Saturday, December 26, 2009

Let's get outraged again (like we did last summer)


Say what you like about the Nazis, but they at least had really great uniforms and motorcycle-sidecar combinations. Germany before the War was one nation under a homoerotic fantasy. And they were not all barbarians, you know.

But that is not good enough for the grumpy old RSA, which once again is offended. It is that time of year, when there is little real news and thus ample opportunity to make something out of nothing. In this case, the RSA disregards the three strikes-and-you're a bore rule of media releasing, and takes offence for a third time about people who clearly are not Nazis doing something silly. And this event is the least silly of the three: a military re-enactment society having a dinner. Admittedly, the portrait of the Führer was a yucky touch, and the idea of marking the Armistice by playing soldiers is a bit odd, but people who dress up in SS uniforms are hardly a threat to our democracy.

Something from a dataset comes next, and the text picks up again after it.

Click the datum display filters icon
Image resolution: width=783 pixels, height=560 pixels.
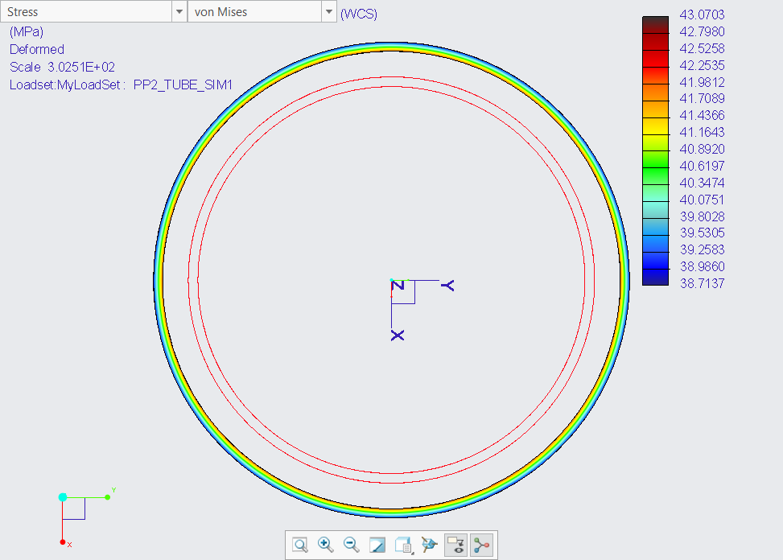point(429,545)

Of course, the RSA's day in the sun is drawing to a close, so they must make hay while the sun shines because at the end of the day old soldiers never die, if you get the mix of my metaphors. In short, their numbers are dwindling. The members of the wartime generation are not being replaced, because fewer people had military experience once conscription ended. This, of course, is a Good Thing. War is a Bad Thing, and the fewer people who are involved in it, the better. But the RSA sees itself becoming irrelevant and, eventually, extinct. So it has promoted the nostalgic militarism which has infected this country in the last decade or more: all those dawn services, the belated acquisition of an Unknown Soldier ninety years after his death, the absurd apology to our Vietnam veterans, the association of national identity with military adventure (of course, the last Labour-led government, to its shame, had a leading role in all this; lest we forget).

Having done everything in its power to keep us reminded of the Second World War, the RSA can hardly object that some people choose to remember it in other ways. Old soldiers like to go on parade, while young nerds like to dress up as Nazis. Perhaps it might be a bit different if we were to cease the flannel about sacrifice and the ANZAC spirit; instead we might remember that the majority of those who died were civilians, that they were killed by both the Axis and the Allies and that they have no memorial.

In other news, Dirk wears white socks

2 comments:

Scott Kohlhaas said...

Conscription ending is a VERY good thing!
Please visit www.draftresistance.org

Philip said...

fewer people had military experience once conscription ended. This, of course, is a Good Thing. War is a Bad Thing, and the fewer people who are involved in it, the better

On the other hand, the fewer people who are involved in it, the fewer people who have any real-life experience of just how Bad a Thing it really is. There are few more aggressive diseases than the war fever of the noncombatant.

Word Verification: agoot, a small shifty quadruped of no fixed abode and disreputable mating habits.